The Fast Inverse Square Root algorithm is one of the most famous numerical methods in computer science, gaining legendary status for its crucial role in real-time 3D graphics. It was popularized by its use in the 1999 video game *Quake III Arena*, where it was employed to perform rapid vector normalization.

## What is the Fast Inverse Square Root Algorithm?

The Fast Inverse Square Root algorithm provides an efficient method to compute \( \frac{1}{\sqrt{x}} \), a calculation that is typically resource-intensive. By combining bitwise manipulations with a refinement step using Newton's method, the algorithm achieves a fast and remarkably accurate approximation.
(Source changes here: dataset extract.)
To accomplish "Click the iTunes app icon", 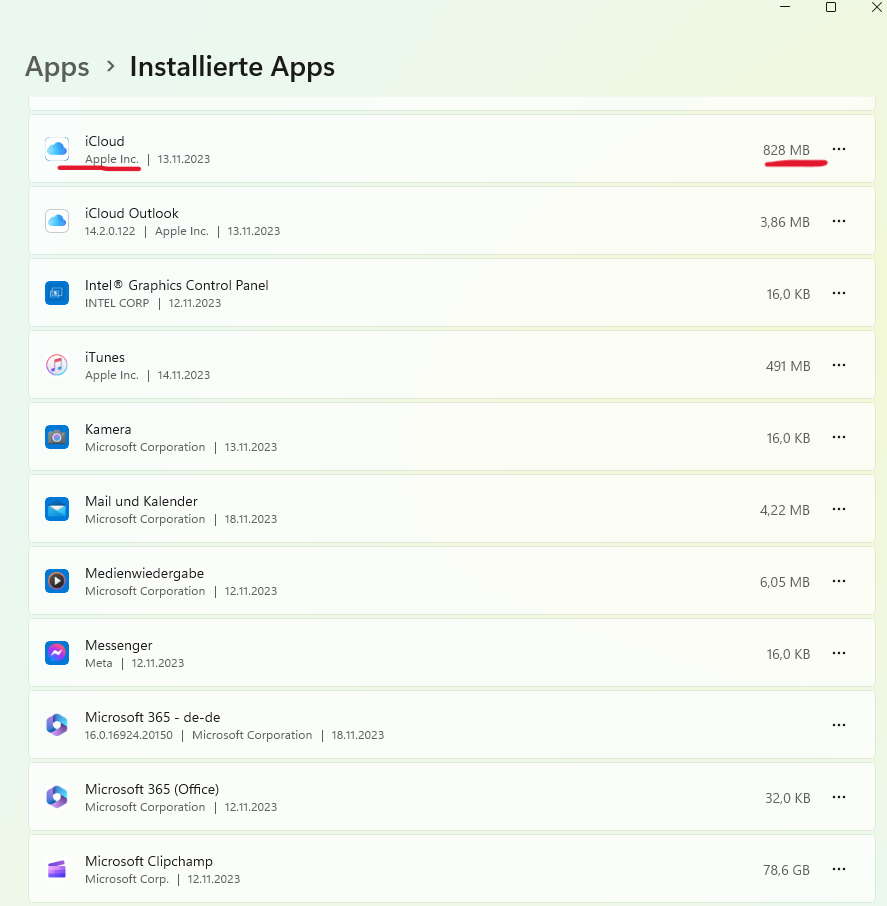I will click(x=57, y=365).
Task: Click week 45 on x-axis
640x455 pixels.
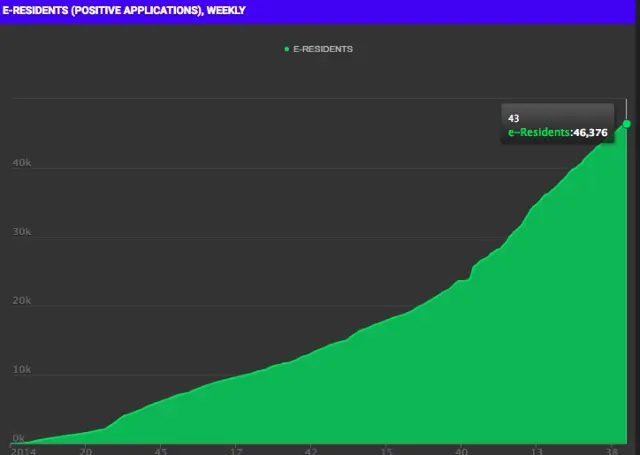Action: (x=161, y=450)
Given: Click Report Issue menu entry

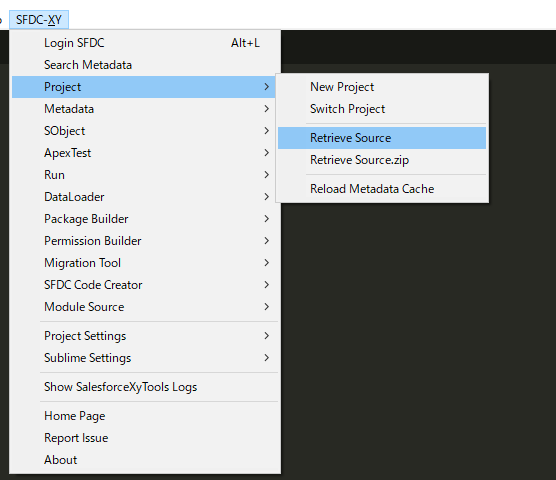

### The Importance of Inverse Square Root in 3D Graphics

In 3D graphics, vector normalization is essential. It involves scaling a vector so that its magnitude is 1, which is critical for lighting calculations, reflections, and geometric operations. Normalization is achieved by dividing each component of a vector by its length:

\[ \hat{\mathbf{v}} = \frac{\mathbf{v}}{\|\mathbf{v}\|} = \mathbf{v} \times \frac{1}{\sqrt{v_x^2 + v_y^2 + v_z^2}} \]

where the Fast Inverse Square Root algorithm is used to quickly compute \( \frac{1}{\sqrt{x}} \) with \(x=v_x^2 + v_y^2 + v_z^2\).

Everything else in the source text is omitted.